Most structures with missing atoms or residues around the binding interface were also omitted from this study. Those that were retained include the pMHC structure of case 2NX5 (1ZSD; 3 missing side chain atoms in one peptide residue), the TCR structure of case 2NX5 (2NW2; six missing atoms of an absent serine residue and 5 missing atoms in two adjacent residues), the pMHC structure of case 2OI9 (3ERY; 6 missing side chain atoms in one peptide residue), and the pMHC structure of case 2PXY (1K2D; 6 missing side chain atoms in one peptide residue).

The Modeller program (30), version 9.25, was used to add the missing atoms and residues to the above structures, using the automodel class.

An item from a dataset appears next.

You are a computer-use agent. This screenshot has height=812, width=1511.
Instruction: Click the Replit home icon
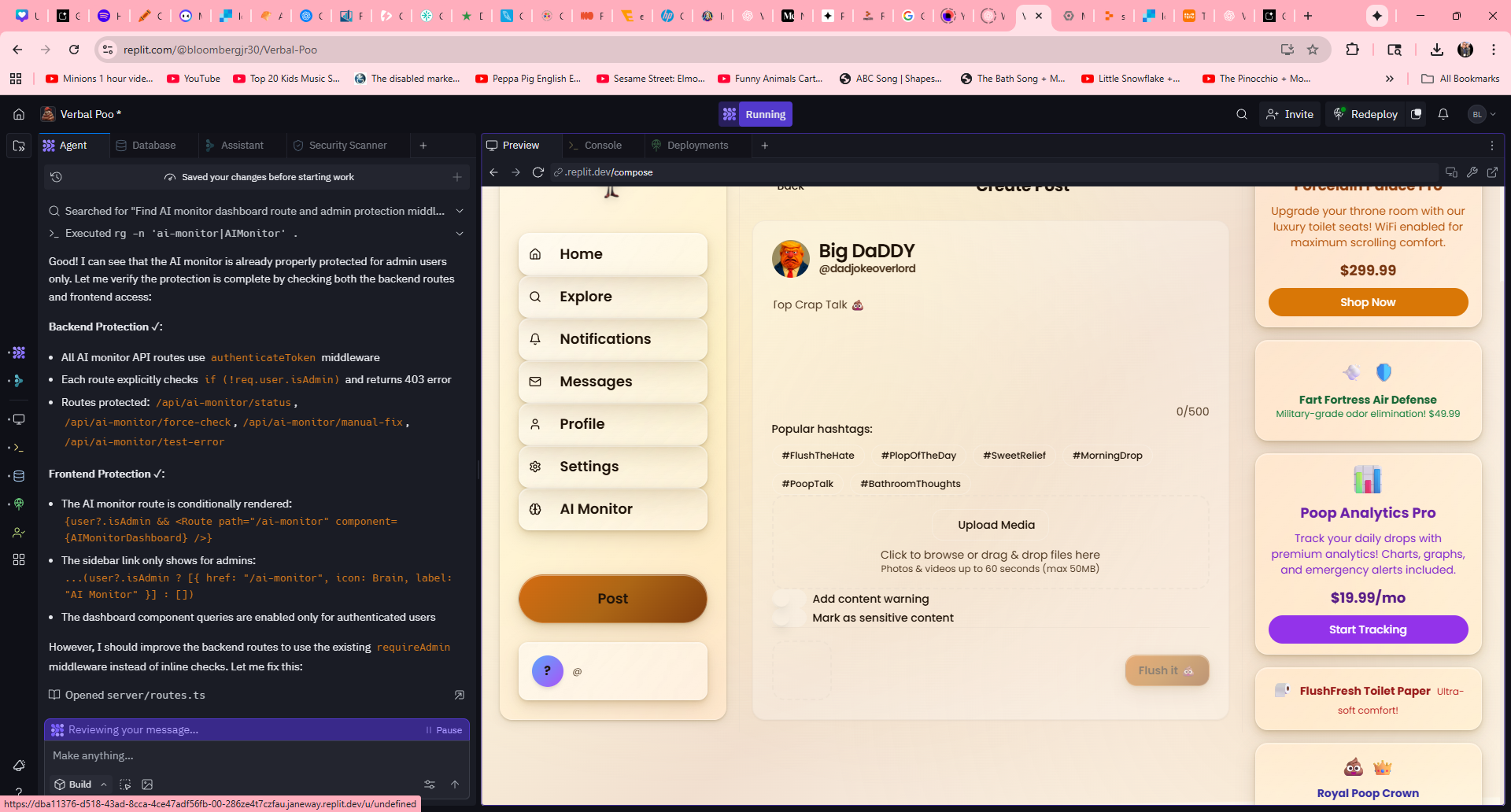coord(19,114)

In each case, ten models were produced, and the model with the best Modeller DOPE score was retained as a repaired model.

Each structure was cleaned before docking. This process involved: reducing the structure down to a single TCR-pMHC, TCR or pMHC, in cases where multiple complexes were crystallised together; removal of solvent and other small molecules; and removal of disordered atoms. Chains were relabelled to conform to a convention set by the original TCR benchmark: TCRs with chain IDs ‘D’ and ‘E’; MHC molecules with chain IDs ‘A’ and ‘B’; and peptides with chain ID ‘C’. TCRs were renumbered according to the IMGT numbering scheme to ensure CDR loop regions had consistent residue IDs. Cleaning of structures was performed using the Bio.PDB (31) Biopython (32) module. TCR renumbering was performed using the ANARCI (33) and Bio.PDB Biopython python modules. Additionally, TCRs and pMHCs were randomly translated and rotated using the PyMOL (http://www.pymol.org) api to avoid initial orientation bias. This clean set of structures is available at https://github.com/innate2adaptive/ExpandedBenchmark.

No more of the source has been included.